With reference to FIG. 2 there is illustrated a flow chart showing one preferred embodiment of a method for generating an image product. At step 201 a theme for a story can either be automatically selected or it can be manually selected by a user. An example of a theme is Mother's Day. If automatically selected at 202 then a product type is automatically selected at 203 and assets are automatically selected from an asset database, based on the product theme, at step 204. Optionally, if the user selects the theme at step 207, then the user also has the option of selecting a product type at step 209 or having the product type be automatically selected at step 203. After the user selects the product type at step 209, the assets are automatically selected from an asset database, based on the product theme, at step 204. At step 205 the image product (or product representation) is automatically created by programmed steps as described herein, and is presented to the user for approval at step 206.

With reference to FIG. 3 there is illustrated a flow chart showing one preferred embodiment of a method for generating an image product.
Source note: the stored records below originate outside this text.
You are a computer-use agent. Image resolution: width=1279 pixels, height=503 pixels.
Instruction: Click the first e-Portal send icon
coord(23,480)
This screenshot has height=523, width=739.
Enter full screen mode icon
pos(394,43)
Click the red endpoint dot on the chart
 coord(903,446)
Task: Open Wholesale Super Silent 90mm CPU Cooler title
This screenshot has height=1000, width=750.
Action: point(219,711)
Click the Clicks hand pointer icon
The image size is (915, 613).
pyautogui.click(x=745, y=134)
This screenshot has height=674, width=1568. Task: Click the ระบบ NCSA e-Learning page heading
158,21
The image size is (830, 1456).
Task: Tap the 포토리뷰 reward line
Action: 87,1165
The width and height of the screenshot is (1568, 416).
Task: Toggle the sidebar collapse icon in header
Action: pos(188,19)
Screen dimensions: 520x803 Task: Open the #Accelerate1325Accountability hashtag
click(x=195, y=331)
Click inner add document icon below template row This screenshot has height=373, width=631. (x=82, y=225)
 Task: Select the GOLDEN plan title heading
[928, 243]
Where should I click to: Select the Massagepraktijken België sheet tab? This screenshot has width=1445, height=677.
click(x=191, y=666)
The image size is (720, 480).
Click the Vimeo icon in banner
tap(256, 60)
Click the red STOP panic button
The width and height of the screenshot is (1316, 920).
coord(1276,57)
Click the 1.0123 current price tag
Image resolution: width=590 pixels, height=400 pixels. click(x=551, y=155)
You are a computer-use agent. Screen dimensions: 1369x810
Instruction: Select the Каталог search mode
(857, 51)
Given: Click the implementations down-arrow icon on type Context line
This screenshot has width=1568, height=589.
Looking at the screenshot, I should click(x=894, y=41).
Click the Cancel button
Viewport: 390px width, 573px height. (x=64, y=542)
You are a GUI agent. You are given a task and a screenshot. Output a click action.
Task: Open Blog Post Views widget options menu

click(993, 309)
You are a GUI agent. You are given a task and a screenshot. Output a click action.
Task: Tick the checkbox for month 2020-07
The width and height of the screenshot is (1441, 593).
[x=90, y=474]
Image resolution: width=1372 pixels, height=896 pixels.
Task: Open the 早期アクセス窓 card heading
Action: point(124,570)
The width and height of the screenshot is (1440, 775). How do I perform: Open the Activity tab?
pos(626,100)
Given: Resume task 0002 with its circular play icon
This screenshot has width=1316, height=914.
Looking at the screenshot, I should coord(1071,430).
At step 301 assets are uploaded to a computer system to be stored. At step 302 the system generates metadata to be stored with the assets. The metadata includes scene and event classification, and people recognition, among other metadata that the system generates as described herein. Based on the generated metadata, the system determines whether the uploaded assets satisfy a story rule at step 303. If not, the program ends. If a story rule comprising a theme and product is satisfied, assets that satisfy the theme and rule are selected at step 304. The reader will appreciate that the steps of selecting a theme, product and assets may be combined into a single step or done in various other combinations. An image product is created based on the selected assets at step 305 and the user is notified that a product is available for viewing at step 306.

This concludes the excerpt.